(Stored items)
+-------+

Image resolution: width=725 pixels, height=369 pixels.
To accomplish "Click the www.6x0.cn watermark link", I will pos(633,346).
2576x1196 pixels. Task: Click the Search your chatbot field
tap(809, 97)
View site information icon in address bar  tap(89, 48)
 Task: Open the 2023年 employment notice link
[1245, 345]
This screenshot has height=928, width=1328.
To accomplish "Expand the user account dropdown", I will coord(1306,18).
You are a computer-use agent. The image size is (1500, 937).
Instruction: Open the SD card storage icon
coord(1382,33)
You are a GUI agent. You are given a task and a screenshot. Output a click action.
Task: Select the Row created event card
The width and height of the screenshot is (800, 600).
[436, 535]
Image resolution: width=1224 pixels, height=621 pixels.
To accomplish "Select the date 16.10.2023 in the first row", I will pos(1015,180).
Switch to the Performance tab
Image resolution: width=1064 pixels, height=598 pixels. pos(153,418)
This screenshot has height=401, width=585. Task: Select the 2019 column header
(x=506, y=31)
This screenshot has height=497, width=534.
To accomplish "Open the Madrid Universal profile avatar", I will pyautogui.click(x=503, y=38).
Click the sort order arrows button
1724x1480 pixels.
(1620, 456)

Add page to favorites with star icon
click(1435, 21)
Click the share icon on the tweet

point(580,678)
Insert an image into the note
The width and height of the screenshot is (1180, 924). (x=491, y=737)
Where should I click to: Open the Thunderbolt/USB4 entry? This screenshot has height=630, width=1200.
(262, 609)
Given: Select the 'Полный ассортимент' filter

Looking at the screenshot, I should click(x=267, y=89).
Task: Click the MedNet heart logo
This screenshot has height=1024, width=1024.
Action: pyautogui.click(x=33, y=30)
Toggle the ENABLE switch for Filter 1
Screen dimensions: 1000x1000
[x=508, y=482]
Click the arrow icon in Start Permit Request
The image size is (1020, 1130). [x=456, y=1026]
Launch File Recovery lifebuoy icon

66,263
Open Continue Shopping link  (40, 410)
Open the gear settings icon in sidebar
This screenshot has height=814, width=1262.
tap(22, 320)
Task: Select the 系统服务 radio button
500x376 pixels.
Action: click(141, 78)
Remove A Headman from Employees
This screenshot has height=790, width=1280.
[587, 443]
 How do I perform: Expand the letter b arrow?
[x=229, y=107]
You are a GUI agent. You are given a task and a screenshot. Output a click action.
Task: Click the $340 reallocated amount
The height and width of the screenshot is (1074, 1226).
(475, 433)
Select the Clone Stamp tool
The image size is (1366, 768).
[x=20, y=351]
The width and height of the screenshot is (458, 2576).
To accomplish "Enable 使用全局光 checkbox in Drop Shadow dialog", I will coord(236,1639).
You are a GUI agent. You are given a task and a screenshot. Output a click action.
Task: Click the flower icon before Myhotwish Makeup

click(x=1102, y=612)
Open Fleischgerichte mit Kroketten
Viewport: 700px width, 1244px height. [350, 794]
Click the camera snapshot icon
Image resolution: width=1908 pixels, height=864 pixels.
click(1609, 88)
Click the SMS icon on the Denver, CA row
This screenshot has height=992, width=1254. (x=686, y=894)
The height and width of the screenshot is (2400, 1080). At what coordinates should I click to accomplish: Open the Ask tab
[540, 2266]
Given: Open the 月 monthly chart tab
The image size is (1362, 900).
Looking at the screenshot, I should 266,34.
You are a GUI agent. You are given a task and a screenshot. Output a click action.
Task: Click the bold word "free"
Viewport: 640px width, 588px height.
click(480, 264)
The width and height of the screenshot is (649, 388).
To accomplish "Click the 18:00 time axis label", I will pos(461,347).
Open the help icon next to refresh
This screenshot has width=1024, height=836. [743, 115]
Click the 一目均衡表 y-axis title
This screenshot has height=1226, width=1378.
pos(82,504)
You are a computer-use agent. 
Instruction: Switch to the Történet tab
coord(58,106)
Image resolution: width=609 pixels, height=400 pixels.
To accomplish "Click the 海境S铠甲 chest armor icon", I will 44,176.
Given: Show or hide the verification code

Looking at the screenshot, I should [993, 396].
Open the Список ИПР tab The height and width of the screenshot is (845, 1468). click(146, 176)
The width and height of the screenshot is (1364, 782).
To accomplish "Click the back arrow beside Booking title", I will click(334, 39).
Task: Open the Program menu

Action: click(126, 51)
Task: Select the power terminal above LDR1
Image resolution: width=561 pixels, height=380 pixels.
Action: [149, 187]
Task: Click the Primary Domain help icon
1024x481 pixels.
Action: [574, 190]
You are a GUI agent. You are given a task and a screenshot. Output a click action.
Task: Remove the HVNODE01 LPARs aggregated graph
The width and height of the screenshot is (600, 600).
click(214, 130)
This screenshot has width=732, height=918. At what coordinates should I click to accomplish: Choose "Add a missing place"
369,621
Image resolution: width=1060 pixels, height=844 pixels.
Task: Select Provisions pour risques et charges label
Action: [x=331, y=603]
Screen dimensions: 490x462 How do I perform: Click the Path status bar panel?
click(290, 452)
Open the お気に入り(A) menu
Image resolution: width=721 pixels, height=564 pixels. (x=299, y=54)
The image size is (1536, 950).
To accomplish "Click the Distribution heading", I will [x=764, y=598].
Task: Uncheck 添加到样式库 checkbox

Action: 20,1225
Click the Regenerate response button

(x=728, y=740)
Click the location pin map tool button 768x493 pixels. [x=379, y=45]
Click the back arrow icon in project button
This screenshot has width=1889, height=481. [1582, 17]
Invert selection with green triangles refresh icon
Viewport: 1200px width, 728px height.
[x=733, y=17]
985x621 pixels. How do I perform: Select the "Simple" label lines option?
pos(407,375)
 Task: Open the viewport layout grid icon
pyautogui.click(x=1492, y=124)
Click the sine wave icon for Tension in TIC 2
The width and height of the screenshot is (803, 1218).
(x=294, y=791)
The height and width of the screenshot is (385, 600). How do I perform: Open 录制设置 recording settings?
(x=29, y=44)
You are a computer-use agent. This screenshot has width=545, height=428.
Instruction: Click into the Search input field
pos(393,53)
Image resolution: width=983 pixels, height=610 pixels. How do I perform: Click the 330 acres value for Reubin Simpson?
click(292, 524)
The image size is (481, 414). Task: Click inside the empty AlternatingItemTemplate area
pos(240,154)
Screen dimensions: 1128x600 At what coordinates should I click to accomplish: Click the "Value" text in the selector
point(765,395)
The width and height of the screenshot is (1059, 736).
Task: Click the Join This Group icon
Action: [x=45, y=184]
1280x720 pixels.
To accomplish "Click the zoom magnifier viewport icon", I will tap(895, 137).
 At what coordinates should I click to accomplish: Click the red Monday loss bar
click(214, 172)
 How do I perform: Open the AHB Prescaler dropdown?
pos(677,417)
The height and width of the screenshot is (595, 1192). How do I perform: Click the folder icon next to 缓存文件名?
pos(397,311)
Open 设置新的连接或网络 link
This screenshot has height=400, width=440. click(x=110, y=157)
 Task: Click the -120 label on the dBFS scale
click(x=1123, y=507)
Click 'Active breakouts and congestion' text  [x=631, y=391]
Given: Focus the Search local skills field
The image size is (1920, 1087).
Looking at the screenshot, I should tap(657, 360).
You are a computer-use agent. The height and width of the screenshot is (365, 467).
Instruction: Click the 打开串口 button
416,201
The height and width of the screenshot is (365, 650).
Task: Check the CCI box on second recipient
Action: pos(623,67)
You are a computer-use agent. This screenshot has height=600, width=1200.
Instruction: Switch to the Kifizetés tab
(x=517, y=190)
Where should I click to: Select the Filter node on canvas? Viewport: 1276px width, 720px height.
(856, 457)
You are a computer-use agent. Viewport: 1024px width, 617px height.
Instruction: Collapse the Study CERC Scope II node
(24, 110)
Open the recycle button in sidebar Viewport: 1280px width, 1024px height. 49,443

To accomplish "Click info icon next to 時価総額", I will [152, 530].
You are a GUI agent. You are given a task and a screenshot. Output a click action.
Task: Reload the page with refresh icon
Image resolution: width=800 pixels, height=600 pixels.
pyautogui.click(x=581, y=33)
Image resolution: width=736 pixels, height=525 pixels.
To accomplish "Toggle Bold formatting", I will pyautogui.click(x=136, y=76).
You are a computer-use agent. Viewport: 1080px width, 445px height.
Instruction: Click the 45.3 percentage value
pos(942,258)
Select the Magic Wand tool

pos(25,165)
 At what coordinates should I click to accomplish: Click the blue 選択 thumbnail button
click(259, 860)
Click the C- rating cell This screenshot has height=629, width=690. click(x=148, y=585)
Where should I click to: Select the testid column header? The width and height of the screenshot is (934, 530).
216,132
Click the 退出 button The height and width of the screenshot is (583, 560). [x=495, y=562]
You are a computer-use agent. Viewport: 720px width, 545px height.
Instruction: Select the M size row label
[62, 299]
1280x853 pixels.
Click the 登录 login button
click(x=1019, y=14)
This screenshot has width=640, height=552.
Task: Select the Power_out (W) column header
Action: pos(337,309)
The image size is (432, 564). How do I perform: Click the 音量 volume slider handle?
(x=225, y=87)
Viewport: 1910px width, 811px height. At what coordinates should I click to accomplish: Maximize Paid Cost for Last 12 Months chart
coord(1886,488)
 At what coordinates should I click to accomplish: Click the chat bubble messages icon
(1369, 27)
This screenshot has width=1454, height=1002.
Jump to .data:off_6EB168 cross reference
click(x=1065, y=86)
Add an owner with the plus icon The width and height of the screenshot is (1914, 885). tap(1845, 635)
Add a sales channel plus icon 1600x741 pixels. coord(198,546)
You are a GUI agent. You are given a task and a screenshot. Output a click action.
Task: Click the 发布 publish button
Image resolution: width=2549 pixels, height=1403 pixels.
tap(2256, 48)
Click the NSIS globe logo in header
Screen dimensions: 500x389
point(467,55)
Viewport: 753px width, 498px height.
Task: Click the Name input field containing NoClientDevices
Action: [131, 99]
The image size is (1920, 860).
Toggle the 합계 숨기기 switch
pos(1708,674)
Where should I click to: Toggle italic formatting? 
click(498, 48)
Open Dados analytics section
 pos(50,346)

+-------+

# EXERCISE AIM:
Which lines in the records above contain the string "sidebar"? Copy each one.

# WRITTEN REPLY:
Open the gear settings icon in sidebar
Open the recycle button in sidebar Viewport: 1280px width, 1024px height. 49,443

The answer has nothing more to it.